Short- and long-term treatment with glucocorticoids is widely used in clinical practice and frequently induces features of iatrogenic Cushing syndrome, such as abdominally centered weight gain. Despite decades of glucocorticoids usage, the mechanisms underlying these side effects are still only partly understood. One possibility is that glucocorticoids impact subcortical (hypothalamus, amygdala, insula) and cortical (orbitofrontal and cingulate cortex) brain regions involved in appetite regulation and reward processing. In the present study, we used functional magnetic resonance imaging (fMRI) to study the acute effects of a prednisolone infusion on reactivity of brain reward systems to food stimuli. Twenty healthy normal-weight men were tested in a randomized, double-blind, cross-over study. After an overnight fast and infusion of either 250 mg prednisolone or placebo (always administered between 8 and 9 A M), fMRI scans were taken while presenting food and object pictures in a Go/NoGo (GNG) task. At home, participants were asked to register what they had eaten. On the following morning they came back to the lab and had a supervised ad libitum breakfast at a standardized buffet. Food-Go in contrast to Object-Go pictures yielded increased blood oxygen level dependent (BOLD) activity in hippocampus, amygdala, orbitofrontal cortex, insula and anterior cingulate cortex. Prednisolone increased activation in the bilateral amygdala and right insula for approach-associated food pictures. The buffet test did not reveal significant differences in calorie consumption or preferences of different macronutrients. However, prednisolone-induced insula reactivity to Food-Go images was associated with greater caloric intake, both at home and in the standardized buffet. In sum, we observed a specific effect of prednisolone on the BOLD response of the amygdala and insula to approach-associated food stimuli. As these brain areas have previously been implicated in hedonic eating, the present pattern of results may reflect an increased anticipated reward value of food modulated by glucocorticoids. These effects might potentially drive increased food intake and weight gain under prolonged glucocorticoid treatment.

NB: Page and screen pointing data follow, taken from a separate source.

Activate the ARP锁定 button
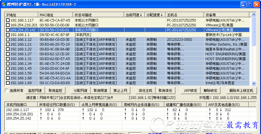Viewport: 261px width, 134px height. (190, 91)
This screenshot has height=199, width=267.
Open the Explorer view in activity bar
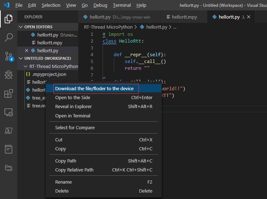pos(9,19)
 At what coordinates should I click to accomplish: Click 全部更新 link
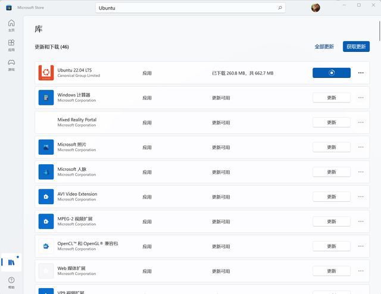pos(324,46)
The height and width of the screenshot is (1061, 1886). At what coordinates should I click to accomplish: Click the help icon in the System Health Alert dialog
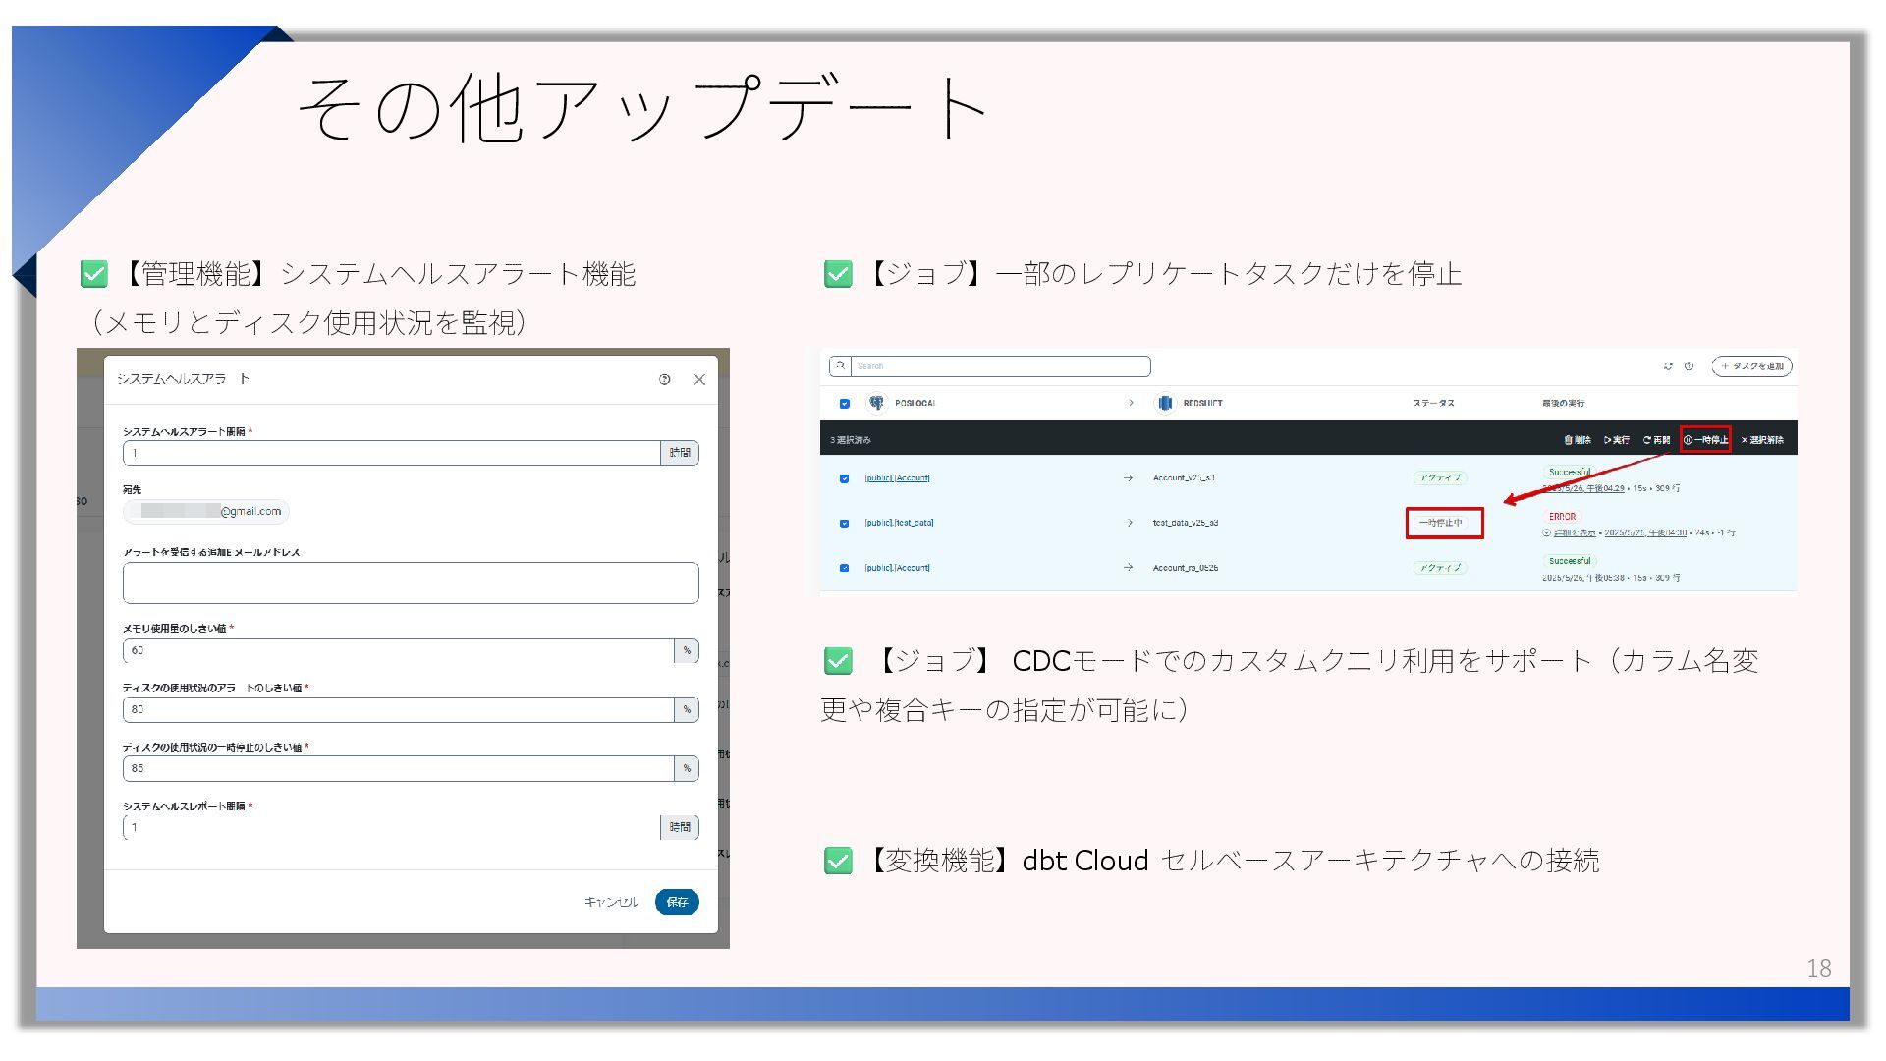pos(665,379)
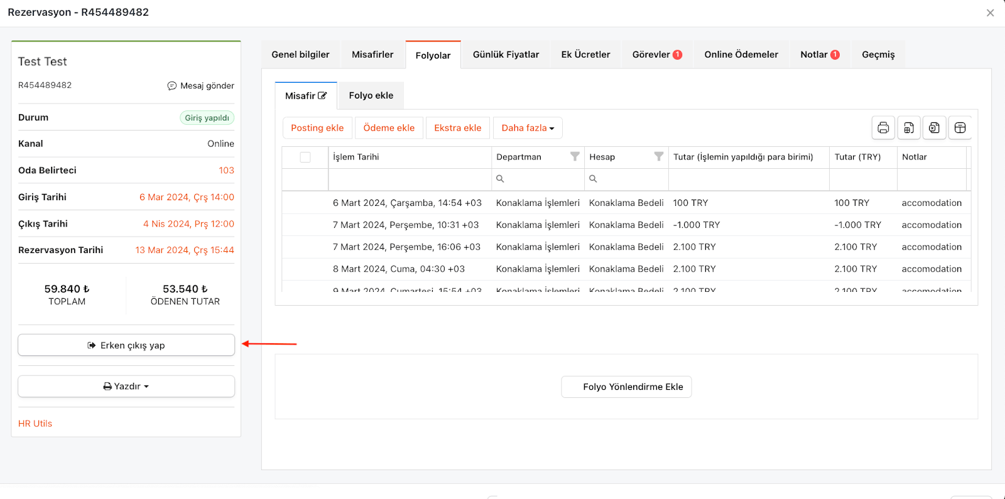The image size is (1005, 499).
Task: Click the printer icon above the folio table
Action: 883,128
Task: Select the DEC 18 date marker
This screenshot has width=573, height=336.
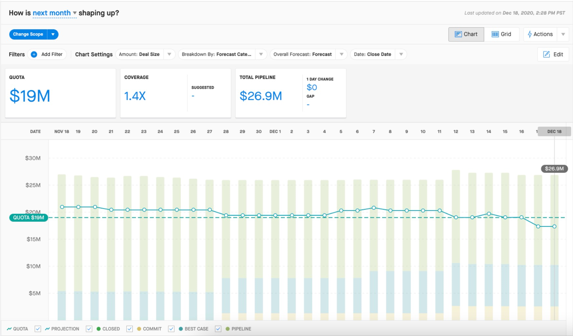Action: point(554,132)
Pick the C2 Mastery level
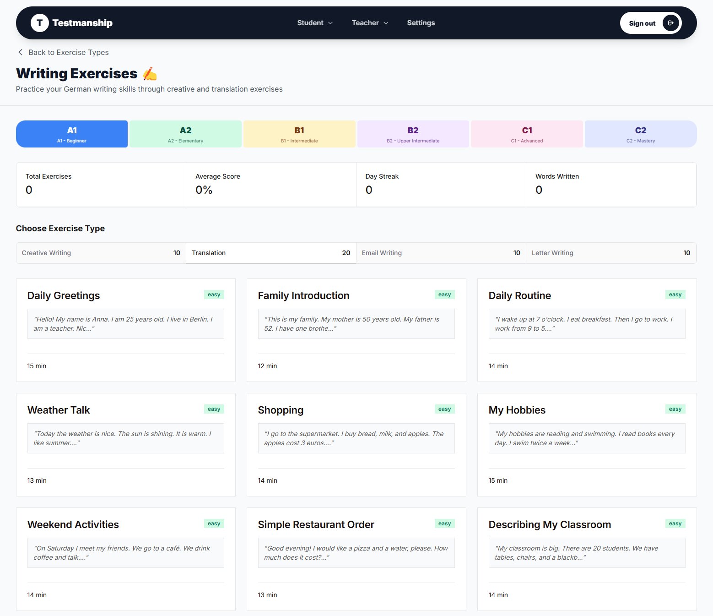The height and width of the screenshot is (616, 713). (640, 134)
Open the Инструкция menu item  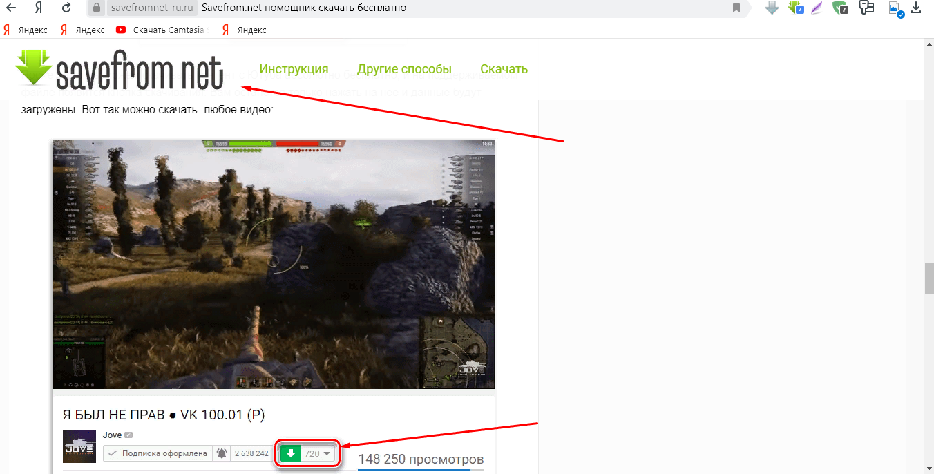pyautogui.click(x=294, y=69)
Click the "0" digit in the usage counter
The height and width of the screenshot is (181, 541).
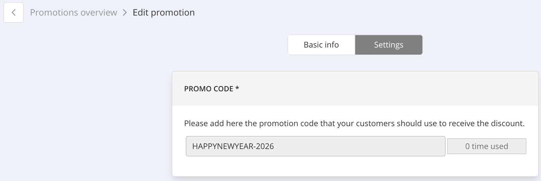(x=467, y=146)
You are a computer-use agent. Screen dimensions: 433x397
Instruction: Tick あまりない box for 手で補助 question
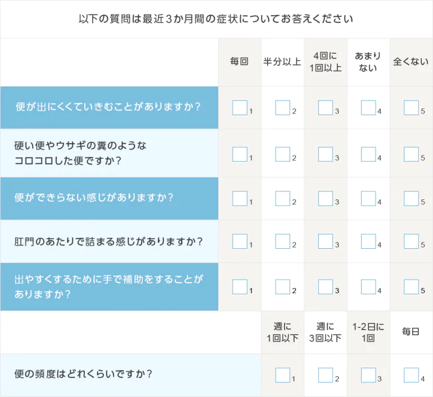coord(368,287)
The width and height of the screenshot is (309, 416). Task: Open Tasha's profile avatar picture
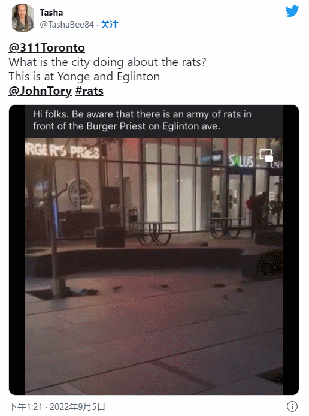point(23,18)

短期和长期使用糖皮质激素在临床实践中广泛应用,并经常引起医源性库欣综合征的特征,如以腹部为中心的体重增加。尽管使用糖皮质激素已有几十年的历史,但这些副作用的机制仍不完全清楚。一种可能性是糖皮质激素影响参与食欲调节和奖励处理的皮质下(下丘脑、杏仁核、岛叶)和皮质(眶额和扣带皮层)脑区。在本研究中,我们使用功能磁共振成像(fMRI)研究了泼尼松龙输注对食物刺激下大脑奖励系统反应性的急性影响。20 名健康的正常体重男性在一项随机、双盲、交叉研究中接受了测试。在禁食一夜和输注 250mg 泼尼松龙或安慰剂(始终在 8 点至 9 点之间给药)后,在进行食物和物体图片 Go/NoGo(GNG)任务时进行 fMRI 扫描。在家中,参与者被要求记录他们吃了什么。第二天早上,他们回到实验室,在标准化的自助餐上进行监督的自由进食早餐。与物体 Go 图片相比,食物 Go 图片引起了海马体、杏仁核、眶额皮层、岛叶和前扣带皮层的血氧水平依赖(BOLD)活性增加。泼尼松龙增加了双侧杏仁核和右侧岛叶对接近相关食物图片的激活。自助餐测试没有显示出卡路里摄入量或不同宏量营养素偏好的显著差异。然而,泼尼松龙诱导的对食物 Go 图像的岛叶反应与在家中和标准化自助餐中的更大热量摄入有关。总之,我们观察到泼尼松龙对与接近相关的食物刺激的杏仁核和岛叶的 BOLD 反应有特定的影响。由于这些脑区先前与享乐性进食有关,因此目前的结果模式可能反映了糖皮质激素调节的食物预期奖励价值的增加。这些影响可能会导致在长期糖皮质激素治疗下增加食物摄入和体重增加。